Читаем без скачивания В школе поэтического слова. Пушкин. Лермонтов. Гоголь - Юрий Лотман
Шрифт:
Интервал:
Закладка:
Разные авторы извлекают из сложного целого пушкинского романа отдельные смысловые срезы, развивая и одновременно схематизируя его структуру. Истолкование «Онегина» — неизменно проекция его на некоторое более определенное и менее объемное смысловое пространство. «Онегин» выступает по отношению к последующей традиции не столько как литературный факт, сколько как факт реальности.

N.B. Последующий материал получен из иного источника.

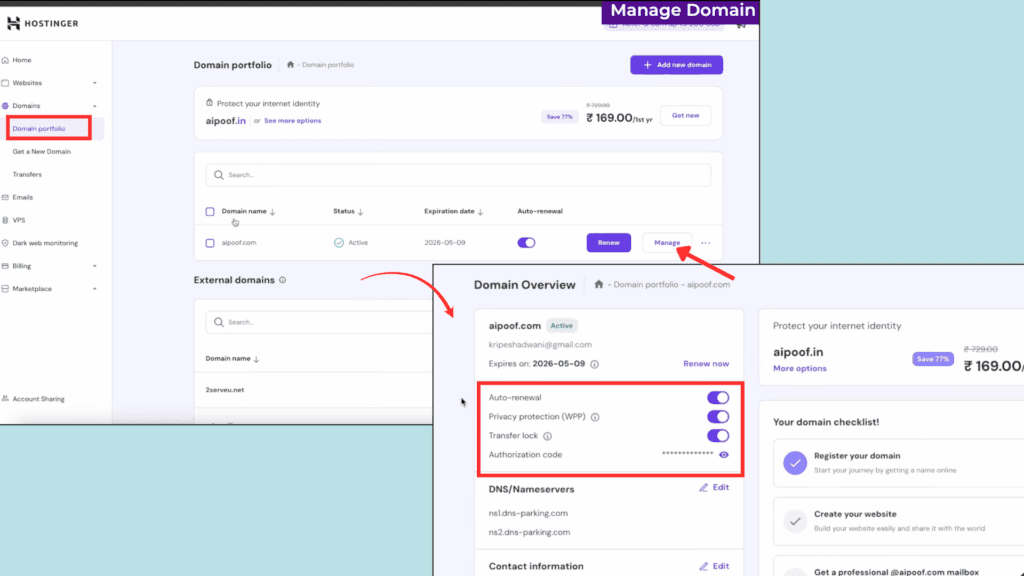1024x576 pixels.
Task: Turn off the Transfer lock toggle
Action: [x=717, y=435]
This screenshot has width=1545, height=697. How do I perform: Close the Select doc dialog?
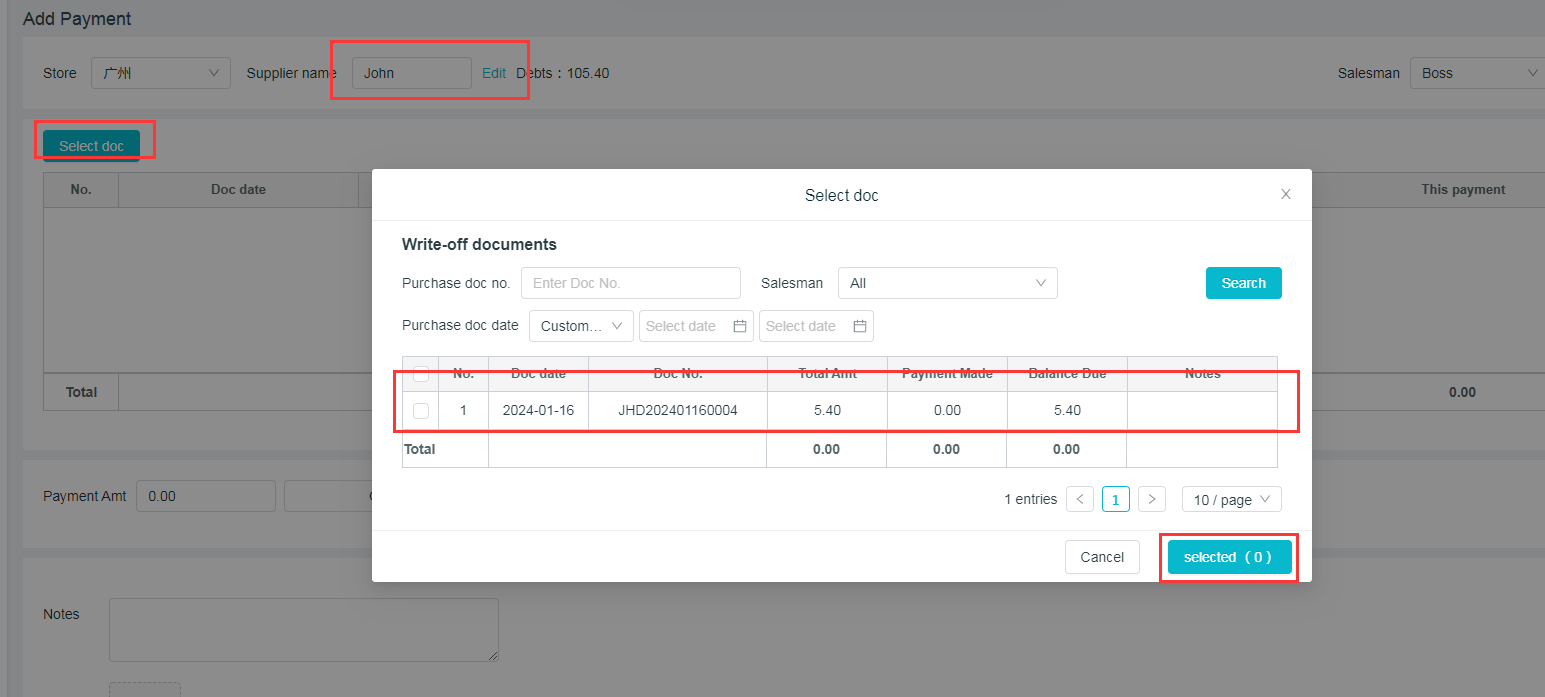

Параллелизм между Онегиным и Печориным очевиден до тривиальности, роман Лермонтова пересекается с пушкинским не только благодаря основным характерам — соотнесенность их поддерживается многочисленными реминисценциями[99]. Наконец, известный афоризм Белинского о том, что Печорин — «это Онегин нашего времени», «несходство их между собою гораздо меньше расстояния между Онегою и Печорою»[100], закрепил эту параллель в сознании читательских поколений. Можно было бы привести много соображений относительно отражения антитезы Онегин — Ленский в паре Печорин — Грушницкий (показательно, что еще в 1837 г. Лермонтов был склонен отождествлять Ленского с Пушкиным), о трансформации повествовательных принципов «Онегина» в системе «Героя нашего времени», обнаруживающей явственную преемственность между этими романами, и т. д. Однако для нас интересно, в первую очередь, не это, равно как и не объективные различия между образами Онегина и Печорина, неоднократно рассматривавшиеся от Белинского и Ап. Григорьева до работ советских лермонтоведов. Интересно попытаться реконструировать на основании фигуры Печорина то, как Лермонтов интерпретировал онегинский тип, каким он видел Онегина.
Характерный для «Онегина» принцип самоосмысления героев сквозь призму литературных штампов активно применяется в «Герое нашего времени»[101]. Цель Грушницкого — «сделаться героем романа» (Лермонтов М. Ю. Указ. соч. — Т. VI. — С. 263); княжна Мери стремится «не выйти из принятой роли» (там же. — С. 290); Вернер сообщает Печорину: «В ее изображении вы сделались героем романа в новом вкусе» (там же. — С. 272). В «Онегине» литературное самоосмысление — признак наивности, принадлежности к детскому и неистинному взгляду на жизнь. По мере духовного созревания герои освобождаются от литературных очков и в восьмой главе предстают уже не как литературные образы известных романов и поэм, а как люди, что гораздо серьезнее, глубже и трагичнее.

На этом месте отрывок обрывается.